Владыко Морвены, Жил в дедовском замке могучий Ордал; Над озером стены Зубчатые замок с холма возвышал; Прибрежны дубравы Склонялись к водам, И стлался кудрявый Кустарник по злачным окрестным холмам.
Спокойствие сеней Дубравных там часто лай псов нарушал; Рогатых еленей И вепрей и ланей могучий Ордал С отважными псами Гонял по холмам; И долы с холмами, Шумя, отвечали зовущим рогам.

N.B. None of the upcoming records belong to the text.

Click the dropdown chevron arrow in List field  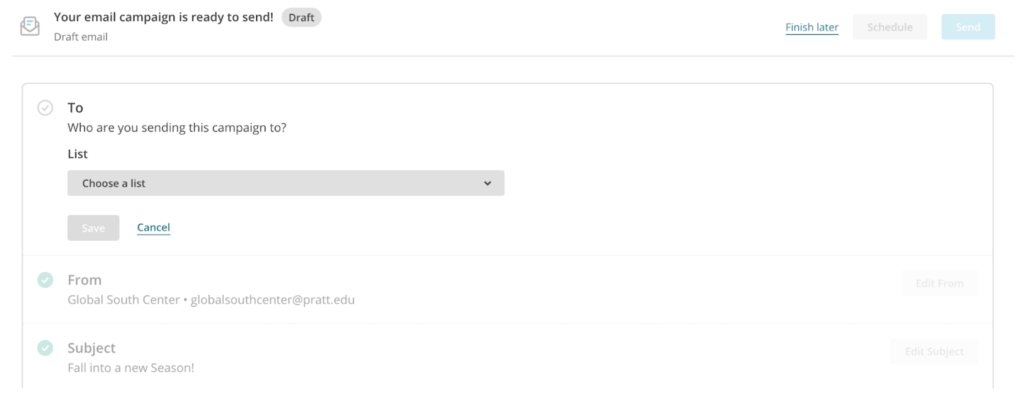[x=487, y=184]
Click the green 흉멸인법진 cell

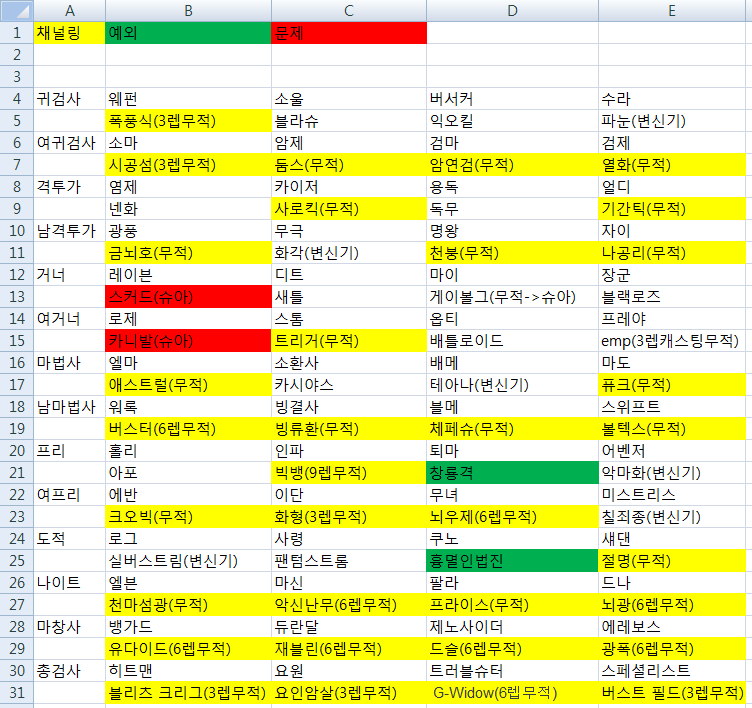[512, 560]
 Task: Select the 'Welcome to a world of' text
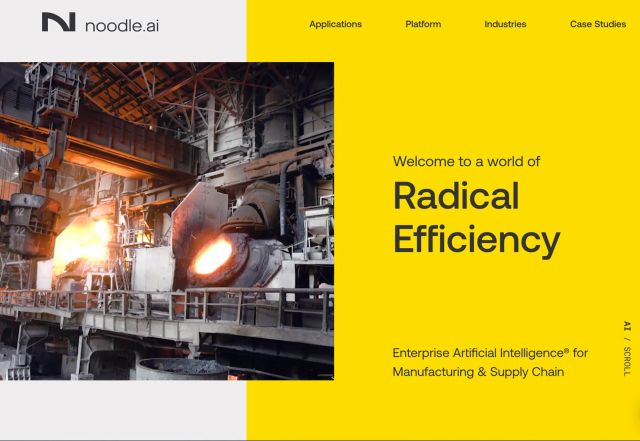[466, 161]
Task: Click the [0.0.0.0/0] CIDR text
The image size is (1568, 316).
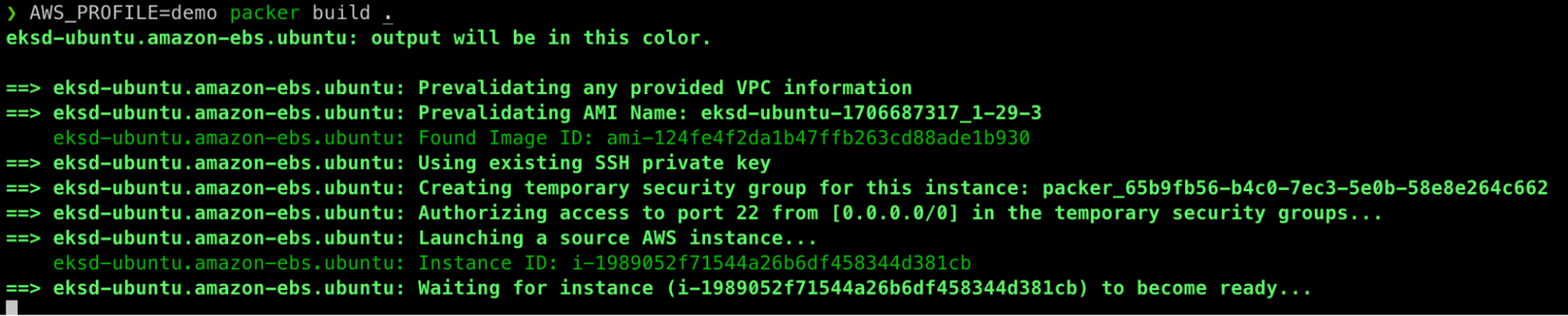Action: click(895, 213)

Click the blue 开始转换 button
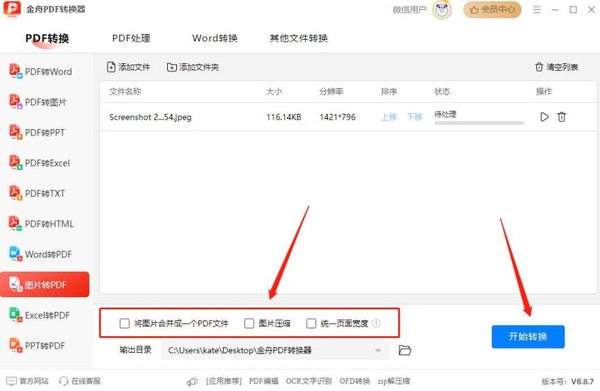(x=528, y=336)
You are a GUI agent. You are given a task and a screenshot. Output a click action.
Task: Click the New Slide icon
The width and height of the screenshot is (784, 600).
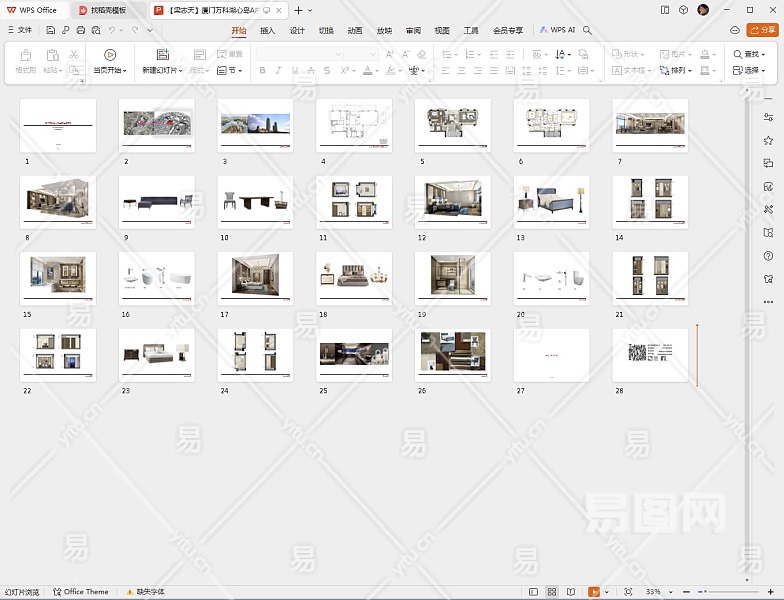pyautogui.click(x=162, y=54)
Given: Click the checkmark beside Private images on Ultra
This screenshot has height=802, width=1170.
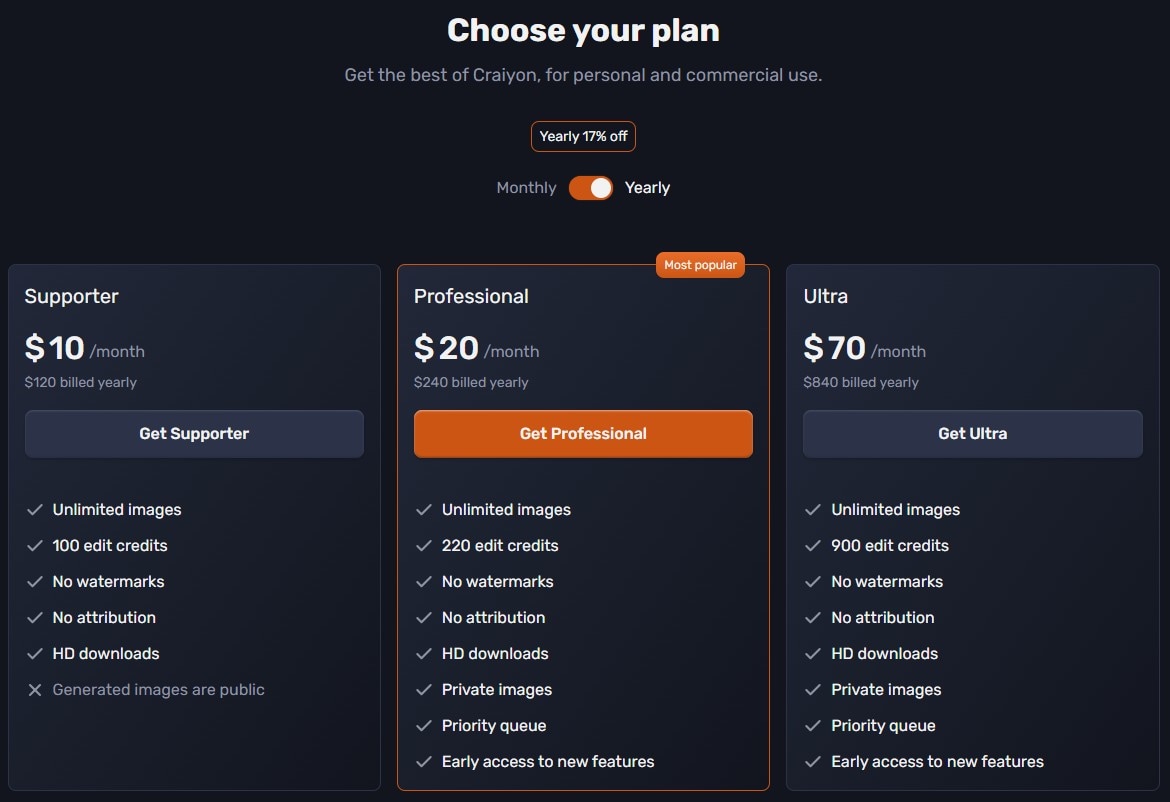Looking at the screenshot, I should pos(813,689).
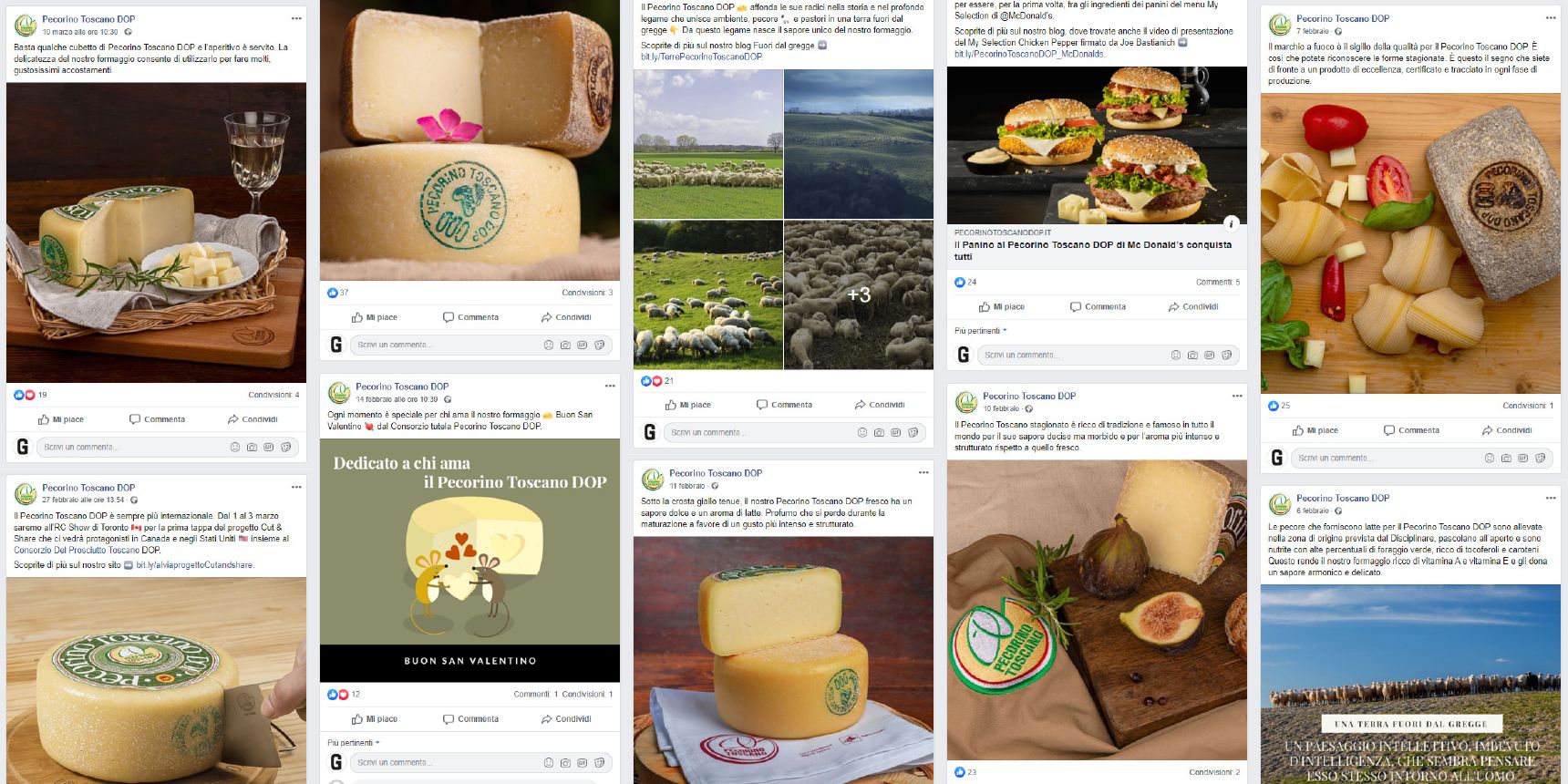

В жилище Ордала Веселость из ближних и дальних краев Гостей собирала; И убраны были чертоги пиров Еленей рогами; И в память отцам Висели рядами Их шлемы, кольчуги, щиты по стенам.
И в дружных беседах Любил за бокалом рассказы Ордал О древних победах И взоры на брони отцов устремлял: Чеканны их латы В глубоких рубцах; Мечи их зубчаты; Щиты их и шлемы избиты в боях.
Младая Минвана Красой озаряла родительский дом; Как зыби тумана, Зарею златимы над свежим холмом, Так кудри густые С главы молодой На перси младые, Вияся, бежали струей золотой.
Приятней денницы Задумчивый пламень во взорах сиял: Сквозь темны ресницы Он сладкое в душу смятенье вливал; Потока журчанье — Приятность речей; Как роза дыханье; Душа же прекрасней и прелестей в ней.
Гремела красою Минвана и в ближних и в дальних краях; В Морвену толпою Стекалися витязи, славны в боях; И дщерью гордился Пред ними отец… Но втайне делился Душою с Минваной Арминий-певец.
Младой и прекрасный, Как свежая роза – утеха долин, Певец сладкогласный… Но родом не знатный, не княжеский сын: Минвана забыла О сане своем И сердцем любила, Невинная, сердце невинное в нем.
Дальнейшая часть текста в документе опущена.